§ VORLIEGENDER TEXT
**********

Marken der Consum-Anstalt und der Speiseanstalt der Berndorfer Metallwarenfabrik Arthur Krupp A.G. (Berndorf, Österreich)
Beitrag von Erich Heisler und Bernd Thier
In diesem Beitrag sollen die zahlreichen verschiedenen Wertmarken-Ausgaben der Berdorfer Metallwarenfabrik Arthur Krupp in Berndorf (Österreich) vorgestellte sowie die Geschichte der von der Firma eingerichteten Wohlfahrteinrichtungen Konsum-Anstalt bzw. Speise-Anstalt, in denen die Marken vernehmlich verwendet wurden, erläutert werden. Die Informationen hierzu ließen sich vor allem aus den zeitgenössischen Zeitungen ermitteln, zur genauen Verwendung der Marken lagen dagegen kaum Hinweise vor.
Bei einem Besuch im Krupp Stadt Museum BERNDORF war es möglich einige Objekte und Marken persönlich in Augenschein zu nehmen und Fotos dieser Stücke anzufertigen. Herzlichen Dank hierfür an Frau Schmieder-Haslinger und ihr Team und für die Erlaubnis, diese Fotos hier zu veröffentlichen. Ebenfalls herzlichen Dank gebührt Univ.-Prof. Dr. Emmerig, der es ermöglichte Einsicht in den Nachlass von Helmut Hirschberg im Archiv der Universität Wien im Institut für Numismatik und Geldgeschichte zu nehmen, in dem weitere Hinweise zu den Marken gefunden werden konnten. Einige Abbildungen wurden von Herrn Reinhard Muschik, Berndorf, zur Verfügung gestellt, der außerdem wichtige Hinweise. zur Geschichte der Berndorfer Metallwaren-Fabrik beisteuerte.

**********

§ GEGEBENE ANGABEN

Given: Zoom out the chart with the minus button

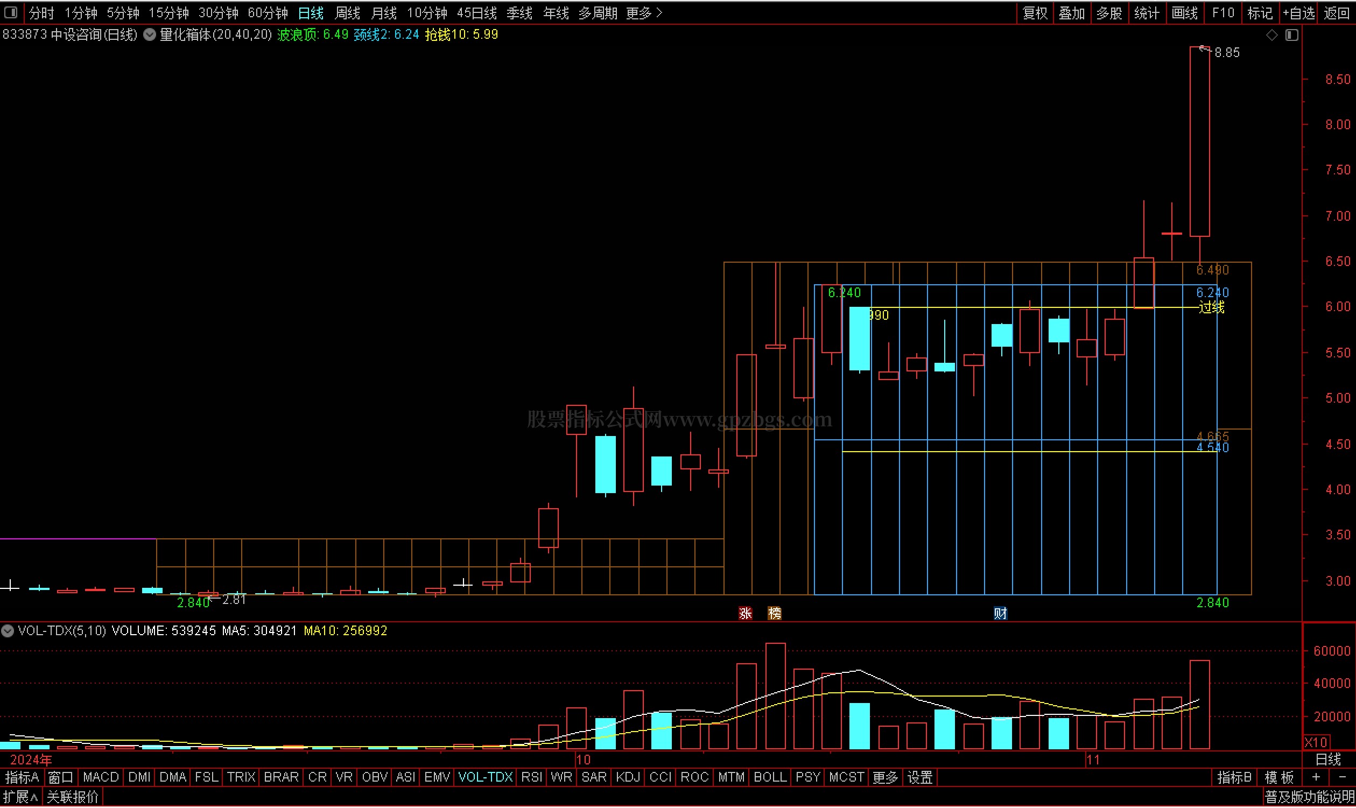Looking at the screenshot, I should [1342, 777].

**********

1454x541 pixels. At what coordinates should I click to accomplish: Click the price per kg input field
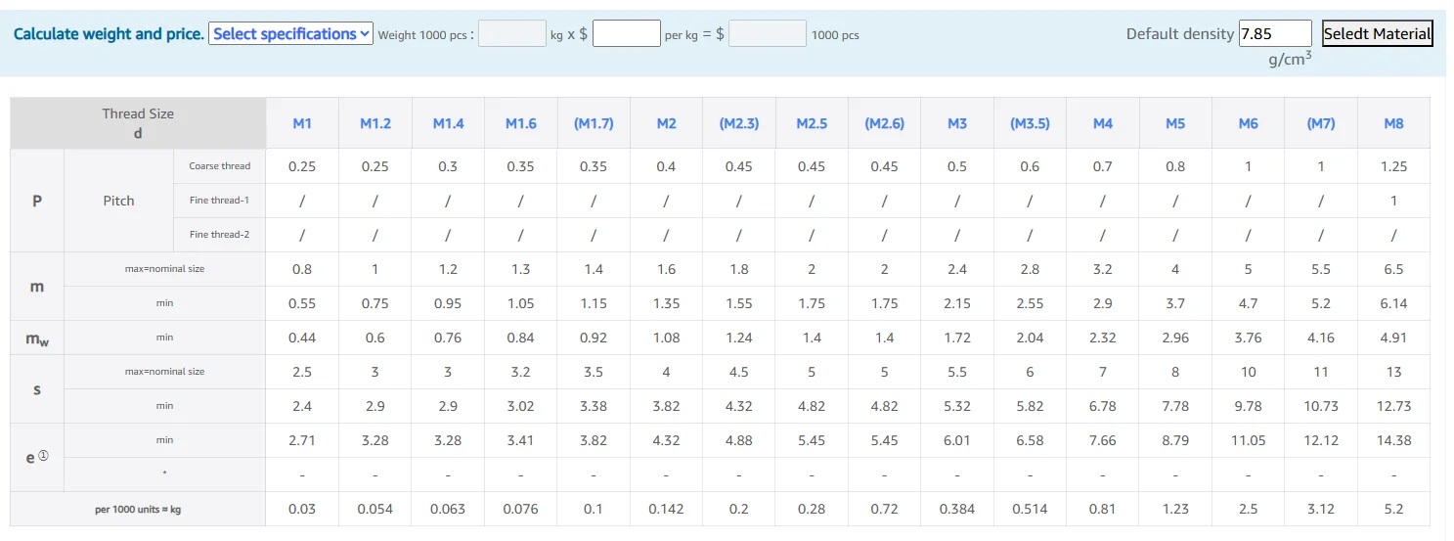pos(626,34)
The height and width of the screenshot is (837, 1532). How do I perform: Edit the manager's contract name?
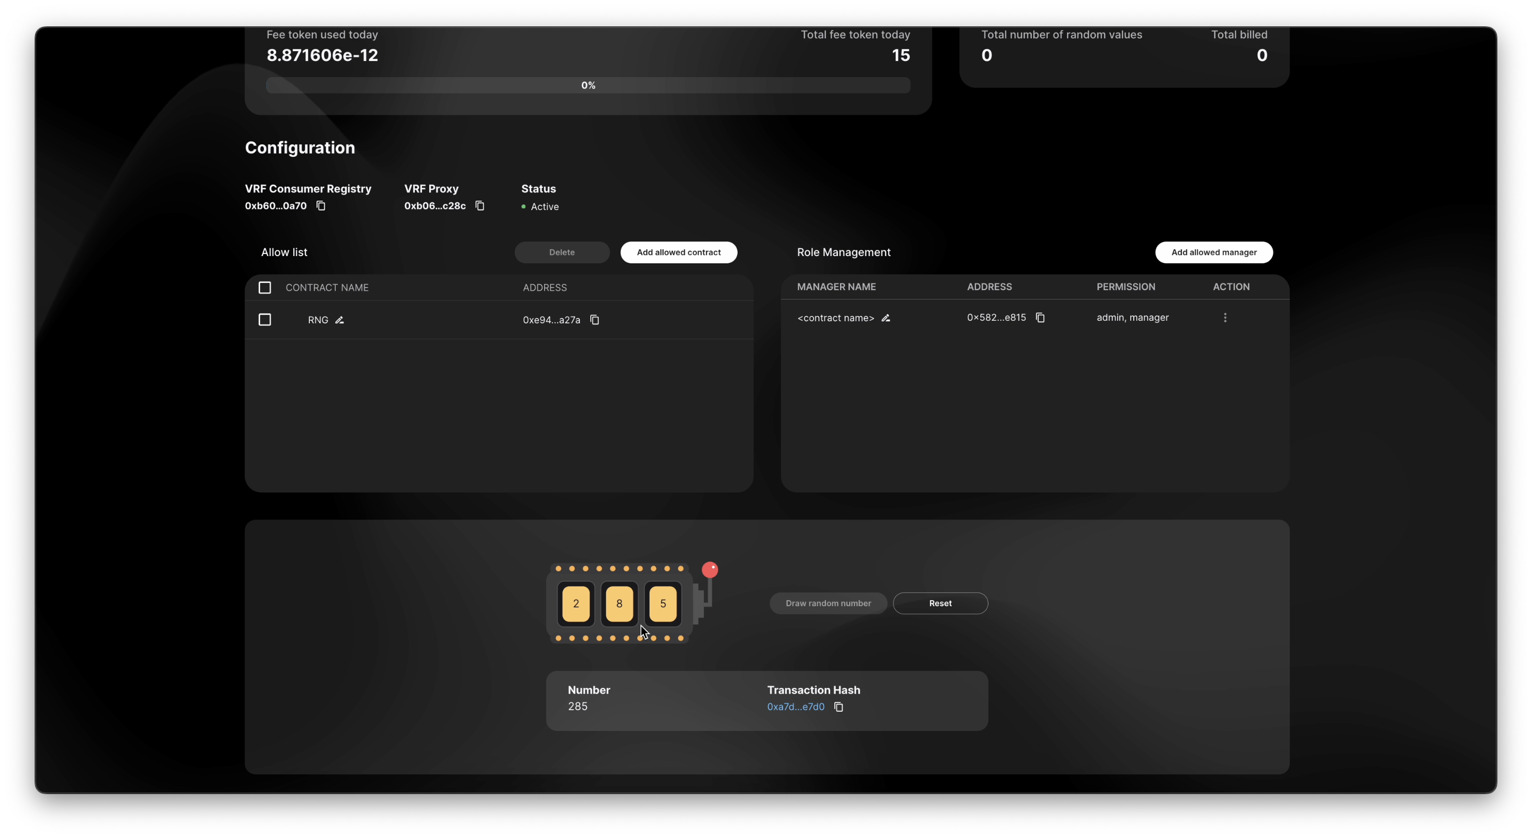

**********

§ AUFGABENSTELLUNG
Setzen Sie den Beitrag über die Wertmarken der Berndorfer Metallwarenfabrik im Anschluss an seinen letzten Satz fort. Die Zeilen werden für die Bearbeitung nicht benötigt.

§ ÜBUNGSERGEBNIS
Die Geschichte der Berndorfer Metallwarenfabrik
Die königlich-kaiserlich privilegierte Berndorfer Metallwarenfabrik wurde von den beiden Unternehmern Alexander Schoeller und Alfred Krupp (Essen) im Jahr 1843 gegründet. Am Jahresanfang 1845 begann in Berndorf unter der Leitung von Hermann Krupp (dem Bruder von Alfred) die Produktion mit 50 Arbeitern. Gefertigt wurden u.a. Kunstbronzen, Tee- und Kaffee-Service, Alpacca-Silber-Bestecke, Tafelgerät, Reinnickel-Kochgeschirre und vieles mehr.
Es dauerte allerdings fast zehn Jahre bis das Unternehmen schwarze Zahlen schrieb. Berndorf war damals noch ein kleines Dorf mit wenigen Bewohnern.
Als 1879 Hermann Krupp starb und sein Sohn Arthur Krupp ein Drittel des Unternehmens übernahm, war es bereits auf ca. 1000 Mitarbeiter angewachsen, auch der Ort wuchs kontinuierlich. 1886 wurde Berndorf zur Marktgemeinde erhoben.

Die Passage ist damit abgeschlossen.